= ABOUT THIS TASK =
Transcribe the entries, keeping every character the same.

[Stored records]

╭──

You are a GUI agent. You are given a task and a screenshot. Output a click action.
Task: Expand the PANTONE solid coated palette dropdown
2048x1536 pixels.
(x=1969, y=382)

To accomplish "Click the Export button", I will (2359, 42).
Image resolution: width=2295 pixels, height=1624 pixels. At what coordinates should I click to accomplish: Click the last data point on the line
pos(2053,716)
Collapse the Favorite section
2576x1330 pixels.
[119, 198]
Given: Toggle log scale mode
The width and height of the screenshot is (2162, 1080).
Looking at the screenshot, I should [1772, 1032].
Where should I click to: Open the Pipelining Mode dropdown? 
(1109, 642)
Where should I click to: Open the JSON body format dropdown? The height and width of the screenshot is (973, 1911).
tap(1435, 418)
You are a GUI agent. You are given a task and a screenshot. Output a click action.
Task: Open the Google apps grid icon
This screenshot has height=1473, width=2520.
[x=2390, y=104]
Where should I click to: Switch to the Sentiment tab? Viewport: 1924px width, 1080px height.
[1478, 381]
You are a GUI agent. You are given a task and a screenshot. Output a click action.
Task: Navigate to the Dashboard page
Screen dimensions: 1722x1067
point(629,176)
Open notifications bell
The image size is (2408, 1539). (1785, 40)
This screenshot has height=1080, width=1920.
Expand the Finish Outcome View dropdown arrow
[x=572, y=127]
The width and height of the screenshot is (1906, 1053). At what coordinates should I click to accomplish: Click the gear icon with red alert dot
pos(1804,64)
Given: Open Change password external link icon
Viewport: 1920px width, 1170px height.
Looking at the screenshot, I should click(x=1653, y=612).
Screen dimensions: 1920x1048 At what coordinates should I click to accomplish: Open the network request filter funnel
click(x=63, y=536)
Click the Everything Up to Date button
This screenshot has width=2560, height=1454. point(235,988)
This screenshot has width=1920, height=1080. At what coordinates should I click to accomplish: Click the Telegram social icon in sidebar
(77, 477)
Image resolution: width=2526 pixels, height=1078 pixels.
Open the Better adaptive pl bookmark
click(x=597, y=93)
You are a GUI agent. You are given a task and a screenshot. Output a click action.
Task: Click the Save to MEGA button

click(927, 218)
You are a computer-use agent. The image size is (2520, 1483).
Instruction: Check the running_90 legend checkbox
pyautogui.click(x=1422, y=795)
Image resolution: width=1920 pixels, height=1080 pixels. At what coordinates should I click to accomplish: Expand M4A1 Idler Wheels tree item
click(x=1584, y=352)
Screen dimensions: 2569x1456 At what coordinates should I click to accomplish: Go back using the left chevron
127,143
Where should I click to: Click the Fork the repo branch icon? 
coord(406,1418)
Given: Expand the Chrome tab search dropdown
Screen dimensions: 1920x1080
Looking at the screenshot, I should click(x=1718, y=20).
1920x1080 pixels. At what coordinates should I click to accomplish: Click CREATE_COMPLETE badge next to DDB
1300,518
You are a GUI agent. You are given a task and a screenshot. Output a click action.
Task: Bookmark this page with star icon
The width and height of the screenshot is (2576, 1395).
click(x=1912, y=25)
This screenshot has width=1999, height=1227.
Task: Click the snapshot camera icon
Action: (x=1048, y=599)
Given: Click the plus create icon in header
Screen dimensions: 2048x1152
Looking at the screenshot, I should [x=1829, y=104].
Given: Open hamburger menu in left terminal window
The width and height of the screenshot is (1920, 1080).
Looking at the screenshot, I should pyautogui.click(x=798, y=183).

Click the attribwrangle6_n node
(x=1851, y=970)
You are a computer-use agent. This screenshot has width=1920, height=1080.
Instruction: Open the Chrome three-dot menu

╰──

= EXERCISE ANSWER =
You are a GUI agent. You are given a task and a screenshot. Output a click action.
Task: Expand the PANTONE solid coated palette dropdown
2048x1536 pixels.
(x=1969, y=382)

To accomplish "Click the Export button", I will (2359, 42).
Image resolution: width=2295 pixels, height=1624 pixels. At what coordinates should I click to accomplish: Click the last data point on the line
pos(2053,716)
Collapse the Favorite section
2576x1330 pixels.
[119, 198]
Given: Toggle log scale mode
The width and height of the screenshot is (2162, 1080).
Looking at the screenshot, I should [1772, 1032].
Where should I click to: Open the Pipelining Mode dropdown? 
(1109, 642)
Where should I click to: Open the JSON body format dropdown? The height and width of the screenshot is (973, 1911).
tap(1435, 418)
You are a GUI agent. You are given a task and a screenshot. Output a click action.
Task: Open the Google apps grid icon
This screenshot has height=1473, width=2520.
[x=2390, y=104]
Where should I click to: Switch to the Sentiment tab? Viewport: 1924px width, 1080px height.
[1478, 381]
You are a GUI agent. You are given a task and a screenshot. Output a click action.
Task: Navigate to the Dashboard page
Screen dimensions: 1722x1067
point(629,176)
Open notifications bell
The image size is (2408, 1539). (1785, 40)
This screenshot has height=1080, width=1920.
Expand the Finish Outcome View dropdown arrow
[x=572, y=127]
The width and height of the screenshot is (1906, 1053). At what coordinates should I click to accomplish: Click the gear icon with red alert dot
pos(1804,64)
Given: Open Change password external link icon
Viewport: 1920px width, 1170px height.
Looking at the screenshot, I should click(x=1653, y=612).
Screen dimensions: 1920x1048 At what coordinates should I click to accomplish: Open the network request filter funnel
click(x=63, y=536)
Click the Everything Up to Date button
This screenshot has width=2560, height=1454. point(235,988)
This screenshot has width=1920, height=1080. At what coordinates should I click to accomplish: Click the Telegram social icon in sidebar
(77, 477)
Image resolution: width=2526 pixels, height=1078 pixels.
Open the Better adaptive pl bookmark
click(x=597, y=93)
You are a GUI agent. You are given a task and a screenshot. Output a click action.
Task: Click the Save to MEGA button

click(927, 218)
You are a computer-use agent. The image size is (2520, 1483).
Instruction: Check the running_90 legend checkbox
pyautogui.click(x=1422, y=795)
Image resolution: width=1920 pixels, height=1080 pixels. At what coordinates should I click to accomplish: Expand M4A1 Idler Wheels tree item
click(x=1584, y=352)
Screen dimensions: 2569x1456 At what coordinates should I click to accomplish: Go back using the left chevron
127,143
Where should I click to: Click the Fork the repo branch icon? 
coord(406,1418)
Given: Expand the Chrome tab search dropdown
Screen dimensions: 1920x1080
Looking at the screenshot, I should click(x=1718, y=20).
1920x1080 pixels. At what coordinates should I click to accomplish: Click CREATE_COMPLETE badge next to DDB
1300,518
You are a GUI agent. You are given a task and a screenshot. Output a click action.
Task: Bookmark this page with star icon
The width and height of the screenshot is (2576, 1395).
click(x=1912, y=25)
This screenshot has width=1999, height=1227.
Task: Click the snapshot camera icon
Action: (x=1048, y=599)
Given: Click the plus create icon in header
Screen dimensions: 2048x1152
Looking at the screenshot, I should [x=1829, y=104].
Given: Open hamburger menu in left terminal window
The width and height of the screenshot is (1920, 1080).
Looking at the screenshot, I should pyautogui.click(x=798, y=183).

Click the attribwrangle6_n node
(x=1851, y=970)
You are a computer-use agent. This screenshot has width=1920, height=1080.
Instruction: Open the Chrome three-dot menu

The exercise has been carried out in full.